_Short exercise:_ From the passage on capital gains below, reproduce word for word the portion that begins at the words "5 Gains from" and ends after the words "is a resident.".
───── Source ─────
2 Gains from the alienation of movable property forming part of the business property of a permanent establishment which an enterprise of a Contracting State has in the other Contracting State or of movable property pertaining to a fixed base available to a resident of a Contracting State in the other Contracting State for the purpose of performing independent personal services, including such gains from the alienation of such a permanent establishment (alone or with the whole enterprise) or of such a fixed base, may be taxed in that other State.
3 Gains derived by an enterprise of a Contracting State from the alienation of ships or aircraft operated in international traffic or movable property pertaining to the operation of such ships or aircraft shall be taxable only in that State.
4 Gains derived by a resident of a Contracting State from the alienation of:
(a) shares, the value of which is derived principally from immovable property situated in the other State,
(b) an interest in a partnership or trust, the value of which is derived principally from immovable property situated in that other State,
may be taxed in that other State.
5 Gains from the alienation of any property, other than that referred to in paragraphs 1, 2, 3 and 4 shall be taxable only in the Contracting State of which the alienator is a resident.
6 The provisions of paragraph 5 shall not affect the right of a Contracting State to levy, according to its law, a tax on gains from the alienation of any property derived by an individual who is a resident of the other Contracting State and has been a resident of the first-mentioned State at any time during the five years immediately preceding the alienation of the property.
7 Where an individual who ceases to be a resident of a Contracting State, and immediately thereafter becomes a resident of the other Contracting State, is treated for the purposes of taxation in the first-mentioned State as having alienated a property and is taxed in that State by reason thereof, the individual may elect to be treated for purposes of taxation in the other State as if the individual had, immediately before becoming a resident of that State, sold and repurchased the property for an amount equal to its fair market value at that time. However, this provision shall not apply to property any gain from which, arising immediately before the individual became a resident of that other State, may be taxed in that other State nor to immovable property situated in a third State.
───── Entries ─────
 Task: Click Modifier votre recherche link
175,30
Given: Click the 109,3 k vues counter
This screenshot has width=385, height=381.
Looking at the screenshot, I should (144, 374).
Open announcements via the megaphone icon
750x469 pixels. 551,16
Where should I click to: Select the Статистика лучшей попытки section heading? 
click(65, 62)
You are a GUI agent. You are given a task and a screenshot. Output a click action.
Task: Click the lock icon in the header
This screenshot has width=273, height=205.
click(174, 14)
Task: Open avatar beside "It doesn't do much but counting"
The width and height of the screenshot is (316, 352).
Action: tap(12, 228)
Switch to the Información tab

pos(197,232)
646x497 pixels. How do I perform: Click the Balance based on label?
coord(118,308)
─────
───── Entries ─────
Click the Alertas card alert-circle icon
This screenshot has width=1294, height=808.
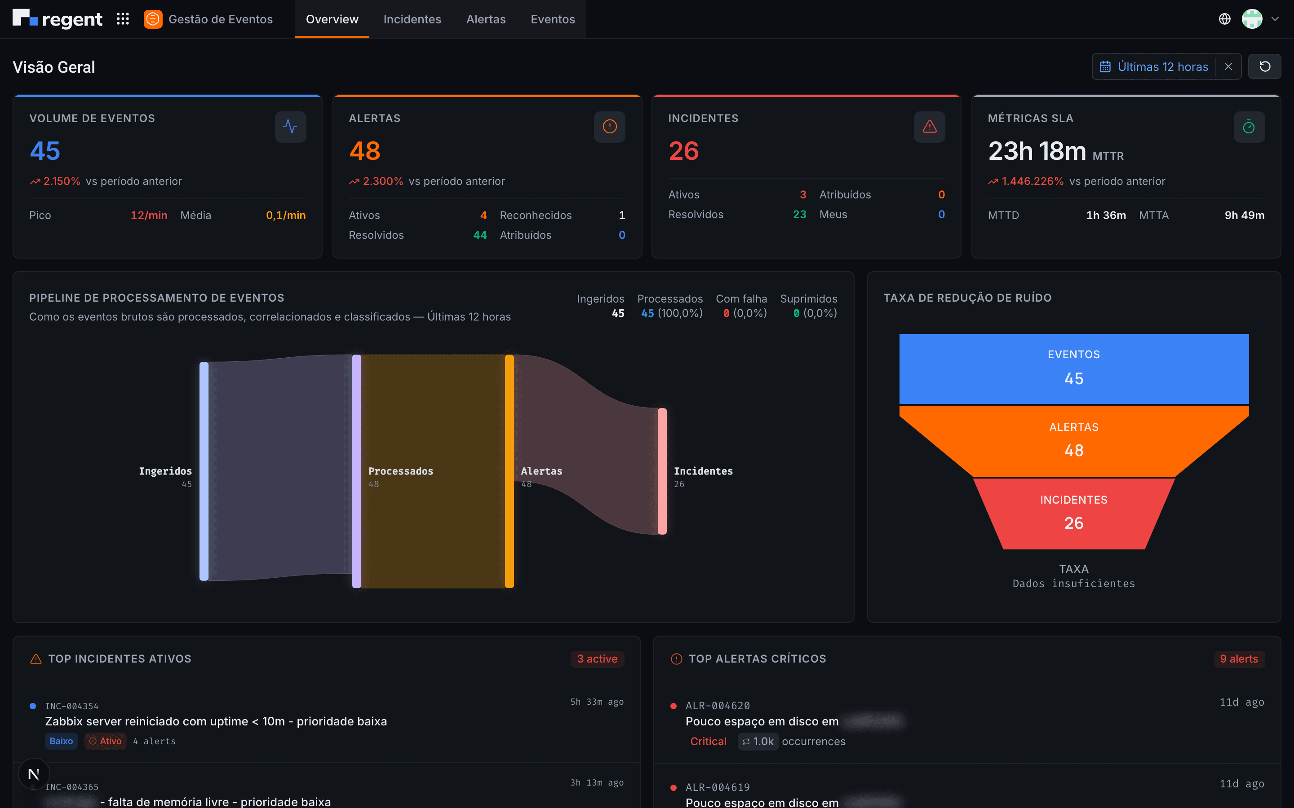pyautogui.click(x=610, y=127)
─────
_The response:_
5 Gains from the alienation of any property, other than that referred to in paragraphs 1, 2, 3 and 4 shall be taxable only in the Contracting State of which the alienator is a resident.